Parveke / Paylaş / Share

 

     Burma (Myanmar), nüfûsu 50 milyon küsura ulaşmış olup, bu rakamın yaklaşık % 20’si Müslümanlar’dan oluşmaktadır ki bunlar da başkent Rangoon’da, Mandalay şehrinde ve Arakan bölgesinde yoğundur. Resmî açıklamalarda Müslüman nüfûs oranı % 2, 3 olarak, olduğundan çok az gösterilmektedir. Burma’nın yüzölçümü 676.577 km2 olup, Arakan eyaletinin yüzölçümü ise 36.778 km²’dir. Arakan bölgesinde; rezerv değeri yüksek doğalgaz ve petrolün yanısıra kalay, çinko, kurşun, altın, gümüş, bakır gibi maden kaynakları bulunmaktadır.

     Arakanlı Müslümanlar, Vakkas Bin Malik ve bir grup Müslüman tüccarın o beldedeki çalışmaları vesilesi ile Hicrî 1. yy’da İslam ile tanışıyor ve Müslüman oluyorlar. 15. yy’a kadar İslam’ı yaşayan Rohingyalı Müslümanlar, o dönemde kralın da imân etmesi ile Arakan’a İslam hâkim oluyor ve yüzyıllar boyunca bölgede İslam Şeriâtı tatbik ediliyor. Müslümanlar, yaklaşık 4 asır boyunca (M. 1430 ile 1784 yılları arasında) Arakan bölgesine hükmediyorlar.

     Burma rejimi, 1784 yılında Arakan’ı işgal ediyor ancak Müslümanlar bu işgale direniyor. Bu süreç, 1826 yılında İngilizler’in işgaline kadar devam ediyor. Bölgedeki ilk büyük katliâm, 1938 yılında binlerce Müslüman’ın katledilmesi, 500.000 Müslüman’ın zorla sürgün edilmesi ile sonuçlanıyor. 1942 yılına gelindiğinde ikinci büyük katliâm yaşanıyor ve bu katliâm sonrası 40 gün yağmalama yapılıyor.
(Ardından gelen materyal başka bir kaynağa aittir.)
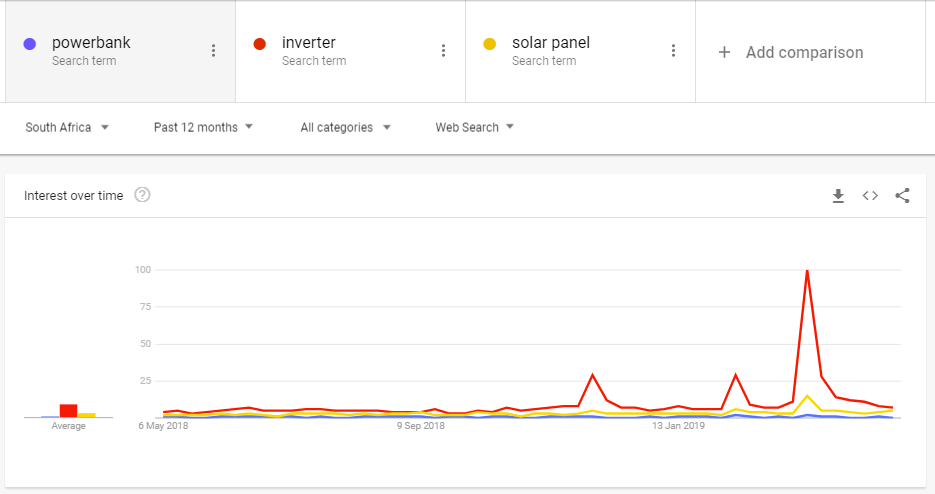The image size is (935, 494).
Task: Download the Interest over time data
Action: [x=838, y=196]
Kadınlar tecavüz edildikten sonra baltalarla parçalanıyor, kundaktaki bebekler şişlenerek, erkekler evleri ile birlikte yakılarak akıl almaz işkencelerle katlediliyor. Lemgo Nehri’nin Müslümanlar’ın kanları ile günlerce kıpkırmızı aktığı bu katliâmda, en az 150.000 Arakanlı (Rohingyalı) Müslüman şehîd ediliyor.
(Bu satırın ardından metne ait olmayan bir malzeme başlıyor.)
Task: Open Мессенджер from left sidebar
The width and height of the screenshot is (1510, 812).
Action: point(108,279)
     Bu tarihten sonra her seferinde onbinlerce Müslüman’ın katledildiği, yüzbinlerce Müslüman’ın sürgün edildiği; 1947 Katliâmı, 1954 Muson Operasyonu, 1962 Darbesi, 1978 Kral Dragon Operasyonları yapılıyor. Bu büyük katliâmların dışında sistematik yok etme, soykırım ve düşmanlık; Myanmar devletinin ve destek verdiği Raxine çetelerinin eliyle uzun yıllardır devam ediyor… Arakan’da Rohingyalı Müslümanlar’ın yaşadığı zûlümler, katliâmlar maalesef çok az biliniyor.
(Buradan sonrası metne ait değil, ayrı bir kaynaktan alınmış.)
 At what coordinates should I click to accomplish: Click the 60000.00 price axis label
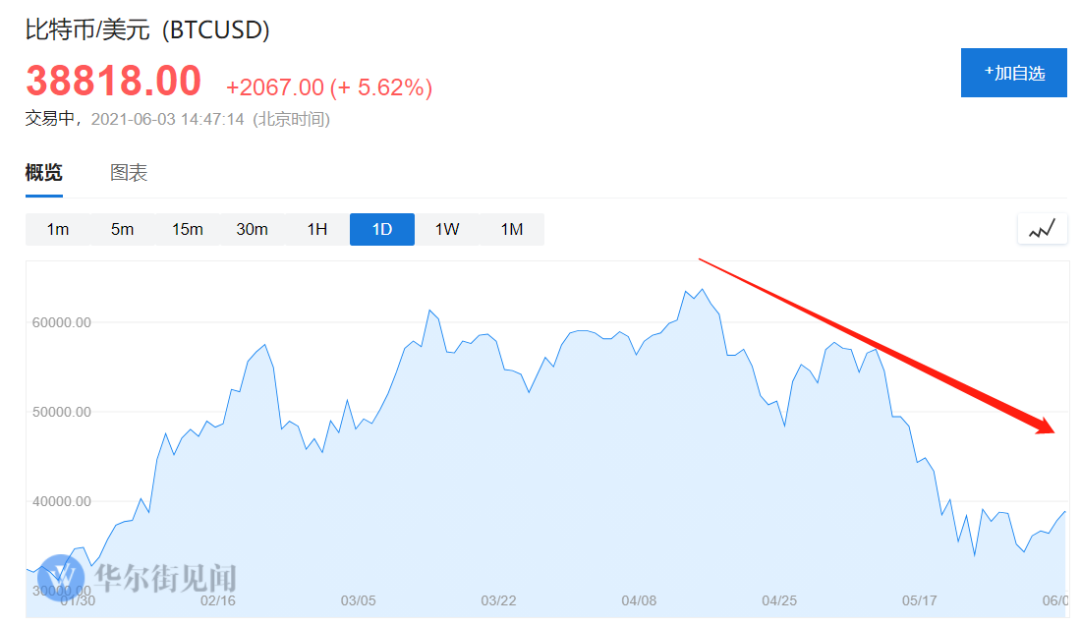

     Bu zûlümlerin dışında Rohingyalı Müslüman kardeşlerimizin neredeyse hiçbir hakları yok. Dünya terminolojisinde onları tanımlayacak kelime bulamıyoruz. Vatandaşlıkları, kimlikleri bile yok. İşkence ve tutuklama, onlar için sıradan bir olay. Memur olmak, işyeri açmak, izinsiz evlenmek, telefon, bilgisayar ve araç sahibi olmak, Kur’ân öğrenmek – öğretmek, sakal bırakmak, cemaatle namaz kılmak ve daha birçok şey, yasak. Köle gibi ücretsiz çalıştırılmak, – varsa – malvarlıklarından ağır vergiler vermek, evlenmek için bile yüksek bedeller ödemek ve bu bedellere rağmen evliliğin yasaklanması, keyfî işkence, tecavüz, ev ve camilerin yıkılması… tüm bunlar, Arakan’da yaşayan Rohingyalı kardeşlerimiz için sıradan şeyler.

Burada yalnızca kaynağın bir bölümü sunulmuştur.